Bound antibodies were detected with goat anti-mouse peroxidase
conjugated secondary antibodies (Dianova). For immunoprecipitation
fly heads were homogenized as described above and lysates were
treated as described in the antibodies protocol guide from
Clontech. The antibodies mab 6E10 (alpha-Abeta1-16, Signet
Pathology Systems) and mab 4G8 (alpha-Abeta17-24, Signet Pathology
Systems) were used for immunoprecipitation. Samples were separated
on 10-20% gradient Novex Tris-Tricine gels (Invitrogen) and blotted
onto Protran BA 79 Cellulosenitrate membranes (0.1 .mu.m,
Schleicher/Schuell, Dassel, Germany). Detection of beta-amyloid was
performed as described (Ida et al., J Biol Chem 1996, 271:
22908-14) using mab 6E10 and goat anti-mouse peroxidase conjugated
secondary antibody (Dianova).
[0134] For the detection of human SULT4A1 expression in transgenic
Drosophila a reverse transcriptase PCR (RT-PCR Reaction) reaction
was performed using SULT4A1 splice variant 1 specific primers as
described in the present invention (Example (iv)).

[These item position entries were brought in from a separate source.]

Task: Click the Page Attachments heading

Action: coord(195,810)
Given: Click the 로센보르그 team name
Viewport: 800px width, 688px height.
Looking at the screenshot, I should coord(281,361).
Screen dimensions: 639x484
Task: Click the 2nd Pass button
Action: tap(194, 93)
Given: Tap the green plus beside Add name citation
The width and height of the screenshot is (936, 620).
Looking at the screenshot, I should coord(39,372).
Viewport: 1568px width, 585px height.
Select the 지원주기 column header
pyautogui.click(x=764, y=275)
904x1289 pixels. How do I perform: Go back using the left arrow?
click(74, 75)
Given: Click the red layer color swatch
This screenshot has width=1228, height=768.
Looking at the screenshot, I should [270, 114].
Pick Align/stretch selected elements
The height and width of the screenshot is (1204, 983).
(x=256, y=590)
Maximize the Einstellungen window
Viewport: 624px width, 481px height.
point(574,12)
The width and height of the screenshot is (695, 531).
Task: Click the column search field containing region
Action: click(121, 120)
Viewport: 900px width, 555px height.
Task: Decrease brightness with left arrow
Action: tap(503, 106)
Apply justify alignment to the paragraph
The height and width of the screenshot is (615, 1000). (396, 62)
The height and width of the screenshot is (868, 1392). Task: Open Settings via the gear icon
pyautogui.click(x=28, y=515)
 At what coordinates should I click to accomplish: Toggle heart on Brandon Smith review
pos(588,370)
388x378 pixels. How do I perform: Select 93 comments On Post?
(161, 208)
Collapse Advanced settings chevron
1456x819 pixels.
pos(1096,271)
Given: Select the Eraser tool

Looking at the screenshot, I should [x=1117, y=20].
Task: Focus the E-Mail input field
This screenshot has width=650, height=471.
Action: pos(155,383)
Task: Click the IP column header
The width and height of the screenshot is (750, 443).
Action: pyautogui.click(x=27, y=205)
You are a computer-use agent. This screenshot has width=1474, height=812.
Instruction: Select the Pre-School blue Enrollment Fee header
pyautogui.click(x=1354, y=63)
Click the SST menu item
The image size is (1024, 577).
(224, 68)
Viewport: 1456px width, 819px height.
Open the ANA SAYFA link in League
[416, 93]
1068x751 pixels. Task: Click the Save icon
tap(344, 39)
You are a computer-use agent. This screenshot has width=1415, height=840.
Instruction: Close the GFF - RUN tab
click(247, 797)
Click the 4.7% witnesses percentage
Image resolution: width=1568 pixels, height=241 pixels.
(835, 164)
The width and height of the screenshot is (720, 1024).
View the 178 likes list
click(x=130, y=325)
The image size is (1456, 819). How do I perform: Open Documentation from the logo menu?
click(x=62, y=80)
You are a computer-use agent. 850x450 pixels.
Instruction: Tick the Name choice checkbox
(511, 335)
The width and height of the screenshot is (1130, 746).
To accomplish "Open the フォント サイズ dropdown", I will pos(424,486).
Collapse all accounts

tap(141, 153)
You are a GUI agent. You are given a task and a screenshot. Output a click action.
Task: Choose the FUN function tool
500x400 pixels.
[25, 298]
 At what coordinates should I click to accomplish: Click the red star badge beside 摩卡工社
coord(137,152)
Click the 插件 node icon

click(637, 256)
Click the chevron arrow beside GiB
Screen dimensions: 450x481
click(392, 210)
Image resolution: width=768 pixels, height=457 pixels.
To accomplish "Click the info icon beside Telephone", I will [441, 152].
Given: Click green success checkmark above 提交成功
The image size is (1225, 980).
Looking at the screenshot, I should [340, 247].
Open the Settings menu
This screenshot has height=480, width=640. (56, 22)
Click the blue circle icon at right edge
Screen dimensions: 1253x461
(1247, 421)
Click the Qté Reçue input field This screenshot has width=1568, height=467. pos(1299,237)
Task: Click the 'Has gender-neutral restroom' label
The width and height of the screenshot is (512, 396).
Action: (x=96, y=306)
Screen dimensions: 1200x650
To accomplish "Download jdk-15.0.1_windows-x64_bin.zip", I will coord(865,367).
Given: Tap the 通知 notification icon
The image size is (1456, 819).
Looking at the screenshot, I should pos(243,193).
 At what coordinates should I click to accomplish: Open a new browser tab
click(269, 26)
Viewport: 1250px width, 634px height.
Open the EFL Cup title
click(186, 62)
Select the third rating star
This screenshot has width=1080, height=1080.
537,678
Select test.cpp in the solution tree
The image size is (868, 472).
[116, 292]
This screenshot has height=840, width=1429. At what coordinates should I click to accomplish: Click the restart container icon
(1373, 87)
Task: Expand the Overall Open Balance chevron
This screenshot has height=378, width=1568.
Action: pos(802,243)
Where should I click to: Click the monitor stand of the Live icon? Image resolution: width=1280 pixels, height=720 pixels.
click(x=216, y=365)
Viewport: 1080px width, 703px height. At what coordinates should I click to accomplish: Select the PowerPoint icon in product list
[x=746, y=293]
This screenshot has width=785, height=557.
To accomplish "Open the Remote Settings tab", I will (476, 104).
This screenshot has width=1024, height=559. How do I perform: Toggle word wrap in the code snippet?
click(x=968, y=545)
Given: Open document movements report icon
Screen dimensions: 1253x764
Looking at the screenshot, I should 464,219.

[0135] To characterize the potential impact of human SULT4A1
expression on the neuropathology associated with amyloidogenic
processing of human APP (beta-amyloid precursor protein, hAPP) in
transgenic flies SULT4A1sv1 was co-expressed with hAPP and human
BACE (Beta site APP cleaving enzyme, hBACE) in the adult retina by
using the eye-specific GAL4 line gmr-GAL4. Transgenic expression of
SULT4A1sv1 under the control of gmr-GAL4 was confirmed by RT-PCR
using splice variant 1 specific primers. The PCR reaction resulted
in a fragment with the expected melting temperature and size as
shown in FIG. 22A. Three different transgenic fly lines were used
(SULT4svA1#3, #8 and #22). Relative differences in the expression
efficiency were calculated according to the cycle number (FIG. 22B)
and normalized to housekeeping genes. Based on this calculation
SULT4A1 sv1 transgenic fly line #3 is 1.8 times stronger expressed
than fly line #8 and 2.7 times stronger than fly line #22 (FIG.
22B).
[0136] Expression of hAPP and hBACE in the adult retina of
Drosophila leads to age-dependent degeneration of photoreceptor
cells (Greeve et al., J. Neurosci. 2004, 24: 3899-3906).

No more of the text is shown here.